ФРАГМЕНТ ДЛЯ ЧТЕНИЯ ::
________________________
Выше мы говорили о специальной функции красоты вообще и находили в ней парадигму, демиурга и совершенство демиургически осуществленной парадигмы. Сейчас необходимо будет детализировать эту функцию в структурном направлении. Здесь уже недостаточно будет говорить о "простоте" (II 36, 27-30), "неучаствуемости" (240,8) или "несмешиваемости" (252, 25) первичной эйдетической сферы. Мы не станем здесь приводить интересные, но достаточно понятные знатокам и любителям античной философии тексты об эманации или о световом излучении, поскольку категории, которые имеются здесь в виду, хотя и достаточно выразительны, но пока еще недостаточно структурны, чтобы характеризовать собою именно структурный характер внеэйдетического функционирования эйдоса. Гораздо ближе эта внеэйдетическая структура вскрывается в терминологии, привлекаемой у Ямвлиха для изображения картинной целостности космоса и для изображения соответствующих внутрицелостных структур.

С именем Ямвлиха связано рассуждение о диалектике целого и частей: целое состоит из частей, но по своему качеству предшествует им; и части целого, имея каждая свою особенность, несут на себе смысловую нагрузку целого (Damasc. De pr. II 146, 10-20). Подчеркивается, что отношение целого и частей в вещах есть отношение тождества (точнее было бы сказать - самотождественности) и инаковости (яснее было бы сказать - внутрицелостного саморазличия) (181, 13-19). Ясно также и то, что различие целого и частей отсутствует в абсолютном едином и присутствует только в том, что является инобытием единого (186, 22-27). "Первично сущее превыше целого и всего" (Procl. In Tim. I 230, 17; 423, 9-19; III 104, 8-16 со ссылками на Платона). Поэтому целое, можно сказать, и вообще неделимо, так как выше своих частей; все же части целого, взятые как простая сумма, уже не образуют целого, а являются только "Всем": "Единое движение космоса обнимает собою все движения, а единая цельность (holotes) обнимает все телесные цельности и части" (II 72, 24-26). Таким образом, целое частей не есть просто все части, взятые в их самостоятельности; и тем не менее такая сверхчастная цельность присутствует во всех своих частях. Одно предполагает другое: "Цельность, [состоящая] из частей, находится в себе; цельность же, предшествующая частям, - в другом" (Damasc. De pr. II 146, 12). Можно сказать, что целое, которое выше своих частей, вечно переходит в свои части, а эти части вечно движутся к своему целому, так что образуется вечность, которая вращается в самой себе, вечно исходит к своему инобытию и вечно возвращается от него к себе, пребывая, таким образом, в покое: "Непрестанное движение мироздания соответствует безграничной силе, а простое круговращение - простоте сущности. Подобным же образом происходящее вокруг одного и того же центра вращение целостей (holon) соответствует вечной неподвижности" (Procl. In Tim II 72, 20-23).
________________________
РАЗДЕЛ ДАННЫХ ::

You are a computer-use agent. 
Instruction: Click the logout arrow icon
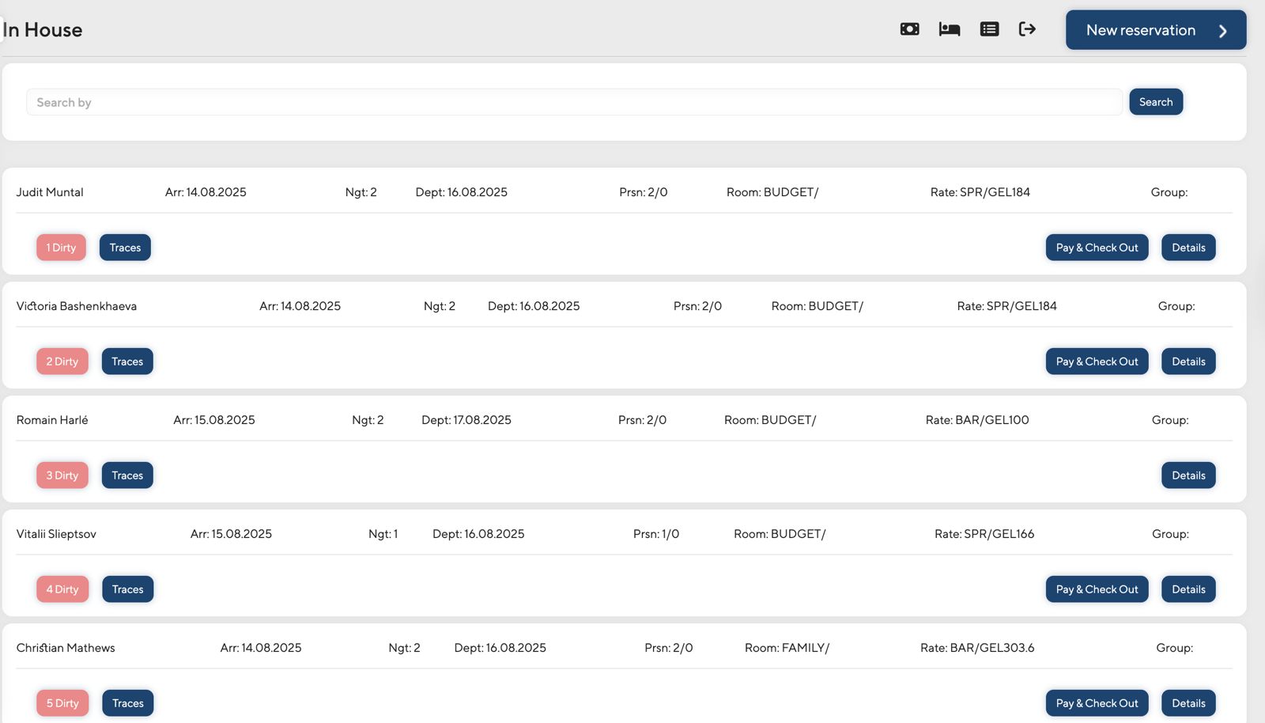point(1027,29)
________________________
ЦЕЛЬ ЗАДАНИЯ :: Объясните по фрагменту, почему в нем не приводятся тексты об эманации и световом излучении. Уложитесь в одно–три предложения. Данные взяты из другого источника.

ОТВЕТ К ЗАДАНИЮ :: Категории, о которых идет речь в этих текстах, хотя и достаточно выразительны, пока еще недостаточно структурны. Поэтому ими нельзя охарактеризовать именно структурный характер внеэйдетического функционирования эйдоса.